– Только и не ездить к ней не могу, всё же мать она мне! – горестно заключила Женька и замолчала. Молчала и ведунья. Ждала.
Женька благодарна была – за эту передышку, за молчание. Вздохнула. Допила чай. Вытерла слёзы – и продолжила:
– Теперь вот с Олькой беда. А врачи руками разводят, лечить не хотят, только резать. Осссподи, да за что мне это всё? Уж лучше бы со мной случилось, а Олька бы здоровая была… А может, не она это вовсе? Не станет же она внучкину-то жизнь заедать? Она ж её с колыбели, с малых лет… Олька-то на руках у неё выросла! Не могла она такое сделать!
– Она это. Больше некому, – возразила колдунья. – Она.
Женька молча уставилась на неё потемневшими от горя глазами, словно умоляла – помочь. И та услышала.
– Хочешь дочку спасти – другой цены нет, либо она, либо дочь. Жизнь за жизнь.
– Господь с тобой, что ж ты говоришь такое? Ой, прости, – спохватилась Женька, поняв, что о боге упоминать не следовало. Но ведунья не обиделась, ответила спокойно: «Я-то говорю. А она – делает»
– Нешто можно такое сделать? С родной-то дочерью?
– Сама видишь. Сперва твою жизнь каплю за каплей пила, счастье до донышка вычерпала… Да помогли тебе, видать. Вывернулась ты. Вот и дочку родила здоровую, лицом красивую да умненькую. Только и её она достала. Видать, плохую помощницу ты себе выбрала, с силой ведьминой она совладать не смогла. Ходила к кому? Признавайся! Говори! – приступала к Женьке ведунья, а глаза у неё – словно огнём зажглись, пламя в них полыхало…

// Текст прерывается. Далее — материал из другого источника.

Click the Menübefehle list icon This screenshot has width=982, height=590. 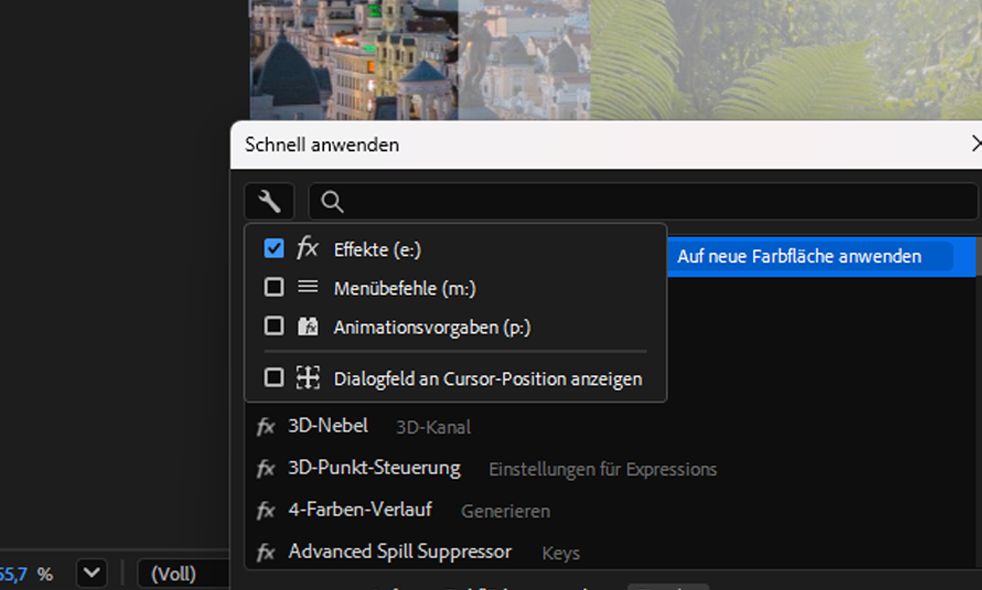click(307, 288)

Женьке деваться некуда – сама пришла защиты просить. Призналась она, что к белому магу ходила, и вроде бы помогло, наладилась жизнь, жаловаться не на что было. Удача сама в руки шла, беда стороной обходила. – Сколько лет добром вспоминаю её, – призналась Женька ведунье.
– Со Злом Добру не совладать. Ты вот что… Принеси мне платок материн, или другое что. Есть у тебя? Только чтоб обратно ей отдать.
– Есть, – закивала головой Женька. – Бельё! Бельё я у ней забрала, постельное, тяжело ей стирать-то, воду таскать да на речке полоскать, а у меня «Вятка-автомат», кнопочку нажмёшь – сама стирает
– Принеси, – велела ведунья.
Женька принесла два комплекта постельного белья. Ведунья забрала свёрток из дрожащих Женькиных рук и ушла с ним в другую комнату, притворив за собой дверь. Женьку не позвала. Ждать пришлось долго. Женька извелась, размышляя, правильно ли она поступила и что будет с матерью. Об Ольке она не думала. После сама удивлялась, как же это: за мать беспокоилась (а она жива-здорова!), а об Ольке и не вспомнила! Все думы о матери были, словно рядом она сидела, словно упрекала её: «Что ж ты, Женька, делаешь? Али креста на тебе нет? Али тебе мать родную не жалко?
Креста на Женьке и вправду не было: собравшись к чёрному магу, она сняла с себя крестик и, поцеловав, положила в шкатулку, где у неё хранились «драгоценности» – пара колечек да брошь, Олька подрастёт, носить будет.
– Мама, я ж ничего такого не делаю, я совета просить пришла, врачи-то Ольку не лечат, отказались врачи-то! Думала, может, она травку какую даст, заговоренную, – мысленно каялась Женька. – А с тобой ничего не будет, не умрёшь. Мама, ты прости меня… Олька моя помирает!
– Не бойся, не умрёт, – словно подслушав её мысли, сказала колдунья (и когда войти успела? Женька не заметила).
Гулко стучало сердце, колотилось-умоляло: «Ты ведь – об Ольке это сказала? Не о матери?» И снова колдунья её услышала:
– С дочкой всё хорошо будет. И мать твоя от того белья не умрёт, не отравлено. Силу только потеряет. А там – как бог даст… Да бери! Бери и уходи, – и сунула ей в руки свёрток…
Руки у Женьки подрагивали, зубы постукивали, и знобило так, что еле до дому добралась. И без сил рухнула на диван. «Уж не заболела ли? – встревожилась Женька. – Мне болеть нельзя, кто ж тогда Ольку в больнице обиходит?» Накапала из пузырька валерьянки, подумала, выплеснула в раковину и налила в стакан водки – всклянь. Махом осушила стакан и легла спать. А утром проснулась здоровой.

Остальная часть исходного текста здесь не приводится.